Thursday, October 6, 2022

THE DEVIL-DOLL (1936)

 

(Director: an uncredited Tod Browning. Screenplay by Garrett Fort, Guy Endore and Eric von Stroheim based on Tod Browning’s story, which is based on Abraham Merritt’s 1932 novel Burn, Witch, Burn!.)

 

Review

Two Devil’s Island prisoners—Marcel, a scientist concerned with human overpopulation (played by Henry B.Walthall), and Paul Lavond (Lionel Barrymore, MARK OF THE VAMPIRE, 1935), a now-hateful man wrongly convicted of theft and murder—escape. They make their way to Marcel’s house where Marcel’s wife, Malita (Rafaela Ottiano) has been continuing her husband’s experiments to shrink people to doll size to reduce consumption of the world’s resources.
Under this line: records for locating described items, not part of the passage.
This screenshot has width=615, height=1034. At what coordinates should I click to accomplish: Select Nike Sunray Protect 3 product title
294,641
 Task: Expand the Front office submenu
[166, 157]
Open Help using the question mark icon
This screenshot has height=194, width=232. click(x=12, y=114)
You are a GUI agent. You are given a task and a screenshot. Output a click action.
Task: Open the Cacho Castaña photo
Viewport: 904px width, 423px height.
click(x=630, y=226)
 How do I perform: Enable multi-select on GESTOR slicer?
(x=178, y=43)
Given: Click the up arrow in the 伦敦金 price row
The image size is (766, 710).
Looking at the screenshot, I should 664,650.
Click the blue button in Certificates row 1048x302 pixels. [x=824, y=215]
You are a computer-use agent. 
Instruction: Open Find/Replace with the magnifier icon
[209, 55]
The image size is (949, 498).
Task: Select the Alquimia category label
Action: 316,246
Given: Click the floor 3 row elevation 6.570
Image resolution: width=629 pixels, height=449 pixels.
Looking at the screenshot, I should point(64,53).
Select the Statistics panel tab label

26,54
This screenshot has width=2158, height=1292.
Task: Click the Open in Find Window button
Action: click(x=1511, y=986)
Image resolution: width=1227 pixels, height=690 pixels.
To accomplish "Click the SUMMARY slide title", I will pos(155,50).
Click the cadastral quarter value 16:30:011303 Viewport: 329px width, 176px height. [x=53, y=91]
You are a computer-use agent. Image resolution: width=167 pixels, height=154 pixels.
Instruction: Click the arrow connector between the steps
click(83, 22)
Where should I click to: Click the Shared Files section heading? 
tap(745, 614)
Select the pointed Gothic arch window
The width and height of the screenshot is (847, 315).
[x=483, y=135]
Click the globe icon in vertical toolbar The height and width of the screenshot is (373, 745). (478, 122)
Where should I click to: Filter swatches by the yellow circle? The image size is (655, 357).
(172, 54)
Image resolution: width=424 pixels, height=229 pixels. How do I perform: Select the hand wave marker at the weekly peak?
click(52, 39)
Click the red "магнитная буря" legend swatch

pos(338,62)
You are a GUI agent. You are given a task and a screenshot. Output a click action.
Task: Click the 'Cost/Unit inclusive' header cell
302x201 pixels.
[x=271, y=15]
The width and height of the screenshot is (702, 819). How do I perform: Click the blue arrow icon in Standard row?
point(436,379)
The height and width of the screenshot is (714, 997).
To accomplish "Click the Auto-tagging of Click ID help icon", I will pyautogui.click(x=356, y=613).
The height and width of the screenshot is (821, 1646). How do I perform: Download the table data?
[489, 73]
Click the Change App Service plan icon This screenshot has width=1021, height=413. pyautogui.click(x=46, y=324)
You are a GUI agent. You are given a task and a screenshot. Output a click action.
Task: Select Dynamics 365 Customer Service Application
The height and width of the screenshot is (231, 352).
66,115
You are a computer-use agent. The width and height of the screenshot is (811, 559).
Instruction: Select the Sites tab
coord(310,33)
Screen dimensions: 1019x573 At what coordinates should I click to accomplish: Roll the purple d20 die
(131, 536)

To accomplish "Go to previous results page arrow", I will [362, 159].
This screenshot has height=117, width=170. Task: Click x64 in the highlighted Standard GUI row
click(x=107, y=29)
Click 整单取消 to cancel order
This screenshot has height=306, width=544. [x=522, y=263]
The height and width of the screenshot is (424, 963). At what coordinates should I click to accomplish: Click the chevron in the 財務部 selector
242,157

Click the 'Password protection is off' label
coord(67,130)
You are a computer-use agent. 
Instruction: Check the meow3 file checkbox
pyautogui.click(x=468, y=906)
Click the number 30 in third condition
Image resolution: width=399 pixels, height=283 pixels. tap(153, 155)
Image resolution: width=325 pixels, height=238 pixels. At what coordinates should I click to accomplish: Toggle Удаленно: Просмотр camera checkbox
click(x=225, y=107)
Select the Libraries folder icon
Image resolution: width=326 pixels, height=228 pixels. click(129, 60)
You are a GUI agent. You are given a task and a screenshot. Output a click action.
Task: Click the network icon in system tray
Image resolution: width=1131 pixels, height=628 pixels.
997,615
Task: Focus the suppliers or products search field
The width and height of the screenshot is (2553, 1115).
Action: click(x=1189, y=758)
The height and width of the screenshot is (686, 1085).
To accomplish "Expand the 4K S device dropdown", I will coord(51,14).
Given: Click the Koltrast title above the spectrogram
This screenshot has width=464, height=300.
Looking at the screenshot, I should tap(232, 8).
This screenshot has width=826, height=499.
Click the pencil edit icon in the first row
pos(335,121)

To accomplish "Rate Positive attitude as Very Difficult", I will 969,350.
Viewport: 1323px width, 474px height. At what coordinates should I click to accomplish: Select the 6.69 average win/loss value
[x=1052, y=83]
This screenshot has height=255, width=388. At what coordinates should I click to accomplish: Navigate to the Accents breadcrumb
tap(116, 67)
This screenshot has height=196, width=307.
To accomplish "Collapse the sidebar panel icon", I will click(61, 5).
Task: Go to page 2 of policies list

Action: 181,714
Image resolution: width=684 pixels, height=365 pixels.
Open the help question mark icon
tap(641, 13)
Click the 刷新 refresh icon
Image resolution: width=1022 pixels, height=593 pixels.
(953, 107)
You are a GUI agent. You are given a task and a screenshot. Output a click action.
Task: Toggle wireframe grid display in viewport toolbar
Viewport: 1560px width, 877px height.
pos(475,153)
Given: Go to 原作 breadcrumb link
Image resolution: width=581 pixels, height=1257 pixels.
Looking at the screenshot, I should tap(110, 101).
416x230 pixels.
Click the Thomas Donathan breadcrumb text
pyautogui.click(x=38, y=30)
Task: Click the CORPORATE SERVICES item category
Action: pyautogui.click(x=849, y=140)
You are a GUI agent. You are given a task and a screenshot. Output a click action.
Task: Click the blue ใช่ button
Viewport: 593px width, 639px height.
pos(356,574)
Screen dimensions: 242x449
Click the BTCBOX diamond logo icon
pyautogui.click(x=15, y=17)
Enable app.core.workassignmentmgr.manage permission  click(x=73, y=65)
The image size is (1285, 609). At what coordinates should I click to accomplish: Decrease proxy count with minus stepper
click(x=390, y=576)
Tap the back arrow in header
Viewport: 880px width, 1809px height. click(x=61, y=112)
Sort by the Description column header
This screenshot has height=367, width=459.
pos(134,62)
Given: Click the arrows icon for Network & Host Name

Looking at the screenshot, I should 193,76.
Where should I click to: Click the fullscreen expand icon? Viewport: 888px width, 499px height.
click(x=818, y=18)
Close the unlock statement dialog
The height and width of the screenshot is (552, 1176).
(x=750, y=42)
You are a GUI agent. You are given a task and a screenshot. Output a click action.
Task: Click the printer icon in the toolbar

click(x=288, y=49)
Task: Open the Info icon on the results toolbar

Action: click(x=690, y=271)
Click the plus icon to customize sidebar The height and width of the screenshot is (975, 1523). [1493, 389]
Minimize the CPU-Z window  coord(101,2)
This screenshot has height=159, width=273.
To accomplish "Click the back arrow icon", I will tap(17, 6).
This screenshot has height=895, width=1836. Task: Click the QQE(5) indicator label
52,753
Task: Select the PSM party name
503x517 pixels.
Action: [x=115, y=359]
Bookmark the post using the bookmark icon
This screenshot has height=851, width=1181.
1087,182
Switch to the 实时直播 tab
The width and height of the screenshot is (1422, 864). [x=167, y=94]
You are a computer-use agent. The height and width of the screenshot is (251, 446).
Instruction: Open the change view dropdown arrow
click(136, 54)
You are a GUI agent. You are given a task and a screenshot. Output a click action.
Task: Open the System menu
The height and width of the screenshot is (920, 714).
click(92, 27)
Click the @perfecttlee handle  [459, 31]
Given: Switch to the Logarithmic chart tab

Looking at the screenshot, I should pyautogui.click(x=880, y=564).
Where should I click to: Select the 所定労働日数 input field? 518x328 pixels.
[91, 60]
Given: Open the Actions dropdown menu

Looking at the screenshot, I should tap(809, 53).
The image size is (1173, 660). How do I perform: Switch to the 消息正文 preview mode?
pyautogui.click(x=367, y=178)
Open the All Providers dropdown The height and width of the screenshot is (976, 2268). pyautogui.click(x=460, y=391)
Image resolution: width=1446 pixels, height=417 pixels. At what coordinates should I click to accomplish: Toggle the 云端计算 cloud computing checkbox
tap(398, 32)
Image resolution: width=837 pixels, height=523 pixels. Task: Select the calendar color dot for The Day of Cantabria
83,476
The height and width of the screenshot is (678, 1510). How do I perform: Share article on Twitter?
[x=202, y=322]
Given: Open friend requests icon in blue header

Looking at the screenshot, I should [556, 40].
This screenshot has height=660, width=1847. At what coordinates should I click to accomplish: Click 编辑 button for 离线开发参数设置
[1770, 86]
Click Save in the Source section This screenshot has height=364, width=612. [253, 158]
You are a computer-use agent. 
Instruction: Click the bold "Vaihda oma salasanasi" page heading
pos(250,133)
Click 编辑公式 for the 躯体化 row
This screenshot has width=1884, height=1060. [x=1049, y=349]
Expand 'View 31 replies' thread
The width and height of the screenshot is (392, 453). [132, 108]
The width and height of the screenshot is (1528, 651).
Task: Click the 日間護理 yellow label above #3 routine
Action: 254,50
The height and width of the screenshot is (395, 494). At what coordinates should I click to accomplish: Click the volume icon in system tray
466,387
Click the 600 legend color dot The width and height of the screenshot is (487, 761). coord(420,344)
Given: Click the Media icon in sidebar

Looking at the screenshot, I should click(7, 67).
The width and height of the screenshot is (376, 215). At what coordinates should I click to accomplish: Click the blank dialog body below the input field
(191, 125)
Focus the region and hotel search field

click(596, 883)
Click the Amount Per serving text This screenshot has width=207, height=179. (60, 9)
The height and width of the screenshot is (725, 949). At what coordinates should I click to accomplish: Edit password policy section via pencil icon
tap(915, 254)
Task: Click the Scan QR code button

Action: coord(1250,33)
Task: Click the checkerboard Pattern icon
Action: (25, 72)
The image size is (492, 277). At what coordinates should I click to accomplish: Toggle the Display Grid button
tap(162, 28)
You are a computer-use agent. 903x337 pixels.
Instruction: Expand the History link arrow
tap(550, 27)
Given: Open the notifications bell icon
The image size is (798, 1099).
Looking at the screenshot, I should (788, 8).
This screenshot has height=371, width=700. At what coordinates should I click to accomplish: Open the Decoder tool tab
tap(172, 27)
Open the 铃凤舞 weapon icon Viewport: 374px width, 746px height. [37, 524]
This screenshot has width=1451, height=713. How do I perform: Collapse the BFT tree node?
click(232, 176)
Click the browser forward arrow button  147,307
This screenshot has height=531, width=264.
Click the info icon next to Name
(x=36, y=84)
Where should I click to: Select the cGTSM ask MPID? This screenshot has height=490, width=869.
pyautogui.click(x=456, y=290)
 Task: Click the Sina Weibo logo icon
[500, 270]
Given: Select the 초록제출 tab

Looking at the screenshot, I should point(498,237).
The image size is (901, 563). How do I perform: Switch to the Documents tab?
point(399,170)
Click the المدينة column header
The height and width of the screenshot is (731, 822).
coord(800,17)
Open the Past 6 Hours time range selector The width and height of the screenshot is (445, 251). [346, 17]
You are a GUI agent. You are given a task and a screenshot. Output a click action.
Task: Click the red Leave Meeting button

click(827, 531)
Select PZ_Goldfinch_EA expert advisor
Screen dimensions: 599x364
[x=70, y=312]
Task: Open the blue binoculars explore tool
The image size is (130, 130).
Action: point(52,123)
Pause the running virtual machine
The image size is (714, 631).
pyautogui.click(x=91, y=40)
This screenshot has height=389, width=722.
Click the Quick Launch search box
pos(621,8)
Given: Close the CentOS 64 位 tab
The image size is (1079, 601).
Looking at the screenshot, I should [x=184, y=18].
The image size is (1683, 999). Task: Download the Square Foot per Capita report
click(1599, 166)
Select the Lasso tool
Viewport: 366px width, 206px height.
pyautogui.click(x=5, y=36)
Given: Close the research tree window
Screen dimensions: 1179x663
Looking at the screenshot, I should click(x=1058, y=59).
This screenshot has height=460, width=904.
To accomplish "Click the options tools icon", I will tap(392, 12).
After a tired, wounded Marcel dies, Paul, with Malita’s help, begins using Marcel and Malita’s experimental science to get revenge on those who put him set him up seventeen years prior—he does this by returning to Paris and dressing up as an old woman who sells the criminal, shrunken dolls out of a shop. Paul now goes by the name Madame Madeline.

Paul also reconnects (as an old woman) with his beloved adult and life-beleaguered daughter, Lorraine Lavond (Maureen O’Sullivan, THE THIN MAN, 1932), making him question his murderous goals.

DEVIL-DOLL is a great hour-and-eighteen-minute revenge flick, with its tight script, good FX and atmosphere, strong acting (Barymore, Ottiano, etc.) and waste-no-time pacing. I love that a lot is left to the imagination, that there is no visible blood spilled, making it more effective. Beyond that, there’s not a lot to say about DEVIL-DOLL that hasn’t been said before, except that it’s one of my favorite living manikin-based horror films.